• _DIRECTIONS_
Each line with the word "axis" must appear in the answer, copied from the records.

[PROVIDED ENTRIES]

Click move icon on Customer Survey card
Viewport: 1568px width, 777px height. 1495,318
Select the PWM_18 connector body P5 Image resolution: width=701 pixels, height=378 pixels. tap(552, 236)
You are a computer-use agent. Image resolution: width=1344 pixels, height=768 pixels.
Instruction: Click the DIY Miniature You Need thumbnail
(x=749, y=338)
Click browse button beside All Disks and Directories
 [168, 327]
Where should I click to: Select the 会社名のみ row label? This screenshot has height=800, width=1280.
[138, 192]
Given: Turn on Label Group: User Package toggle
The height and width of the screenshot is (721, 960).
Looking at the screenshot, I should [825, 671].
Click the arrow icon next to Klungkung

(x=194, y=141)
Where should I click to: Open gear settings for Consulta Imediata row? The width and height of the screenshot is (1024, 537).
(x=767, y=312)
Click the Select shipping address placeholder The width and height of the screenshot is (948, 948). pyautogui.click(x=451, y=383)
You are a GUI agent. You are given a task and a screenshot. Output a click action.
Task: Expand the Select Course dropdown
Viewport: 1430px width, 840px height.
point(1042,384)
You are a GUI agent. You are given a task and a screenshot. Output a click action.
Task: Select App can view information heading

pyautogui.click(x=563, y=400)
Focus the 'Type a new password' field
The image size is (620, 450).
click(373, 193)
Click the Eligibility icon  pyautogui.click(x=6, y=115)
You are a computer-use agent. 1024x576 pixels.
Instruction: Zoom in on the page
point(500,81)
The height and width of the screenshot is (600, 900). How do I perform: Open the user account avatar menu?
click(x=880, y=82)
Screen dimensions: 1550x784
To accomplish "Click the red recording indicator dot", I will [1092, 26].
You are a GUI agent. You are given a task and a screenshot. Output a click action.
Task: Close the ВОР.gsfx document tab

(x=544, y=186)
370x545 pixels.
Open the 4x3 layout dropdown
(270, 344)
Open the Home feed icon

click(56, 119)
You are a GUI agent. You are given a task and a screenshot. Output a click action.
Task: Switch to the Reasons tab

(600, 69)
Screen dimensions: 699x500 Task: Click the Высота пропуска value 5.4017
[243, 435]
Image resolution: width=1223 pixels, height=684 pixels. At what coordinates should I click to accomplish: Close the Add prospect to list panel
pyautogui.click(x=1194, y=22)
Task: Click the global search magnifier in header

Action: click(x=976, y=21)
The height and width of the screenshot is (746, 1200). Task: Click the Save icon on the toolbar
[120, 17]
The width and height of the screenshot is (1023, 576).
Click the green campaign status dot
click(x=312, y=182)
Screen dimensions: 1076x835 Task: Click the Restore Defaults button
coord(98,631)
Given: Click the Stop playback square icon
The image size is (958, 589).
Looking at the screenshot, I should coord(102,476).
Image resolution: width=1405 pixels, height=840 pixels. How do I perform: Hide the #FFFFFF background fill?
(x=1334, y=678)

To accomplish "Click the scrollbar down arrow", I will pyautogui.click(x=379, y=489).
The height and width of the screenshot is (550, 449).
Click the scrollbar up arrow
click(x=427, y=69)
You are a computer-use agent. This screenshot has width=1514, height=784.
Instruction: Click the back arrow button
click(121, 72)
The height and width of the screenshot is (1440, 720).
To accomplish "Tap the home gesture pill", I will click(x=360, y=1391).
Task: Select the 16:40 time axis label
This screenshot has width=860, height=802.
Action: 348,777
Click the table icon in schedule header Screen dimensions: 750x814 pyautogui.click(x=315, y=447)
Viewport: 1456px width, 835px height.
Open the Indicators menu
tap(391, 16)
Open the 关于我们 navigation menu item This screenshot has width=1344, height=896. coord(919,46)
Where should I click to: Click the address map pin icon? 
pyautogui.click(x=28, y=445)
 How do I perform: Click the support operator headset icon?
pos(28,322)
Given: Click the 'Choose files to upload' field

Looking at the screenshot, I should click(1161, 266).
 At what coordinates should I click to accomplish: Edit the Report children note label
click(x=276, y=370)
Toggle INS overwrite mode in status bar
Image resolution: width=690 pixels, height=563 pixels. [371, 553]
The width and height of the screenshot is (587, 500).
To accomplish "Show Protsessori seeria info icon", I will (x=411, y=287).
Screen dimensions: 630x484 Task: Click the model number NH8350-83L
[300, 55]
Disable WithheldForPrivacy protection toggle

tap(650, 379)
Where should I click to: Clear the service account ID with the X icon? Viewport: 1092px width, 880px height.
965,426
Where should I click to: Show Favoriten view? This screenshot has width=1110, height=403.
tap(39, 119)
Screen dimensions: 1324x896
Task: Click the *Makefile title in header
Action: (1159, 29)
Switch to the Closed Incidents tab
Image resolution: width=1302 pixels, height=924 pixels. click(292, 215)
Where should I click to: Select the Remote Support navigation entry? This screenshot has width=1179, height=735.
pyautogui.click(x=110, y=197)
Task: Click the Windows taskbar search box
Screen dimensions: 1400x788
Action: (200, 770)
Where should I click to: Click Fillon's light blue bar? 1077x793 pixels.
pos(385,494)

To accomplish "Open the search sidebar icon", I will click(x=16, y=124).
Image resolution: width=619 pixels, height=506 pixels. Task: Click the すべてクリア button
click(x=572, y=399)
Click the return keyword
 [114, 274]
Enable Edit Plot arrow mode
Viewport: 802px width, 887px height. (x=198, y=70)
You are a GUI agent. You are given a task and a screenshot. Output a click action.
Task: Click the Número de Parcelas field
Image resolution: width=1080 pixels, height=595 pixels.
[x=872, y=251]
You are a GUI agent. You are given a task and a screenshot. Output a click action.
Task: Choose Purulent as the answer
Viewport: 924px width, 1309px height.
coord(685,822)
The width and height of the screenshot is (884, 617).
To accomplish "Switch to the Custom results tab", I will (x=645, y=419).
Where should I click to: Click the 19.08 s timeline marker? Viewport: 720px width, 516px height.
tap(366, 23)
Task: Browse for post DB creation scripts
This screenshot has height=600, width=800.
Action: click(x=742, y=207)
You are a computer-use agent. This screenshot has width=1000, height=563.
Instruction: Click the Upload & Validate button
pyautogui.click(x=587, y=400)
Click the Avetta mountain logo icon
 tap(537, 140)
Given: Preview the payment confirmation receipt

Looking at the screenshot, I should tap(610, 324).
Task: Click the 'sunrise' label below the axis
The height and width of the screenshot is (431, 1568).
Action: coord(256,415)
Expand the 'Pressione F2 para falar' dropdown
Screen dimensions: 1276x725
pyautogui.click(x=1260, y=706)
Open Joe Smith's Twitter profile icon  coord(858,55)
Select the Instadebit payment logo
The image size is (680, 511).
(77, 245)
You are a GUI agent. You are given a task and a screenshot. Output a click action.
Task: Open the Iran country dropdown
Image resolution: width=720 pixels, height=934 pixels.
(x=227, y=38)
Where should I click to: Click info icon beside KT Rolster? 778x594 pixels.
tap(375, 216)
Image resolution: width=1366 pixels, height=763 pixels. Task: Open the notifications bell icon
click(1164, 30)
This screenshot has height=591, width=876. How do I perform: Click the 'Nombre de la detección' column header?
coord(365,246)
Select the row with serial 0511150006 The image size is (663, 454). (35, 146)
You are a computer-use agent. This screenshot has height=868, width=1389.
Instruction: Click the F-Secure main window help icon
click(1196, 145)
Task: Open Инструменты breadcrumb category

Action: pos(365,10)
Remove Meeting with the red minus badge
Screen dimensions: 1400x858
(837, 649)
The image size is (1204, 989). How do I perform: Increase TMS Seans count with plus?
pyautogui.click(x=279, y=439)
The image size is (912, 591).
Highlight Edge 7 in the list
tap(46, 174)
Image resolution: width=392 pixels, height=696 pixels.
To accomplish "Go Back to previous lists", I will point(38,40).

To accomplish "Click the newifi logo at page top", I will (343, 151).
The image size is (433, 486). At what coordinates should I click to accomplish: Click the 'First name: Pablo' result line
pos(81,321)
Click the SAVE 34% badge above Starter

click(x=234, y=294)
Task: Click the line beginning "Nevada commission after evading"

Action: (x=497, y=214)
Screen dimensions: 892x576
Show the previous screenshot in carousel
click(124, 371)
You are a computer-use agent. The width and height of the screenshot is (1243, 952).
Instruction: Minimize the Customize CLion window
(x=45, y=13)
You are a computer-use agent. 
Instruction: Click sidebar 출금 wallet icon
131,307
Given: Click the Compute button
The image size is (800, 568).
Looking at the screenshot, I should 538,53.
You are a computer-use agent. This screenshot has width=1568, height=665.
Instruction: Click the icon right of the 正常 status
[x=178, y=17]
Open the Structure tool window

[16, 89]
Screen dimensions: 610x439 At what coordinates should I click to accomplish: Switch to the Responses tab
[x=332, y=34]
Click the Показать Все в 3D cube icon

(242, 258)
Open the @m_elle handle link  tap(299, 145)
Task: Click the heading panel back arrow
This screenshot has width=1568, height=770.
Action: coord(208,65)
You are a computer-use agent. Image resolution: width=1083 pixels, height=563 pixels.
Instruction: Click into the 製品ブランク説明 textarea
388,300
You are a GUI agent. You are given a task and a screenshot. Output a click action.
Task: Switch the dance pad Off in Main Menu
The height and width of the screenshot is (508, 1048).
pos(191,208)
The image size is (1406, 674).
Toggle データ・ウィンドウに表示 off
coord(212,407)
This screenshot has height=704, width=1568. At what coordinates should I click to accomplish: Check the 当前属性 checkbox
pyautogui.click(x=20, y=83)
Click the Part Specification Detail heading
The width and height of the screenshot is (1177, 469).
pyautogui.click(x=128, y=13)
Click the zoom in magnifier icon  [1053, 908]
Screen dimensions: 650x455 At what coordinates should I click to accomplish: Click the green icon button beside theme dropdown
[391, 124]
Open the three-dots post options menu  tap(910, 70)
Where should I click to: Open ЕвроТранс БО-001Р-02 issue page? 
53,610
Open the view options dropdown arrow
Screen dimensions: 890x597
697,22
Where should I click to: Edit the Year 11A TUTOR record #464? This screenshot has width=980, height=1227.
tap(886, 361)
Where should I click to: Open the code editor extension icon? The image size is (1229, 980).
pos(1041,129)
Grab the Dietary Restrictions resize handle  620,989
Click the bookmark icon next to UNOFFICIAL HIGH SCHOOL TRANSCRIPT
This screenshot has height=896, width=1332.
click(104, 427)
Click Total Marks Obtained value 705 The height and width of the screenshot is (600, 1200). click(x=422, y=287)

[/PROVIDED ENTRIES]

• _SOLUTION FOR THIS EXERCISE_
Task: Select the 16:40 time axis label
Task: Click the 'sunrise' label below the axis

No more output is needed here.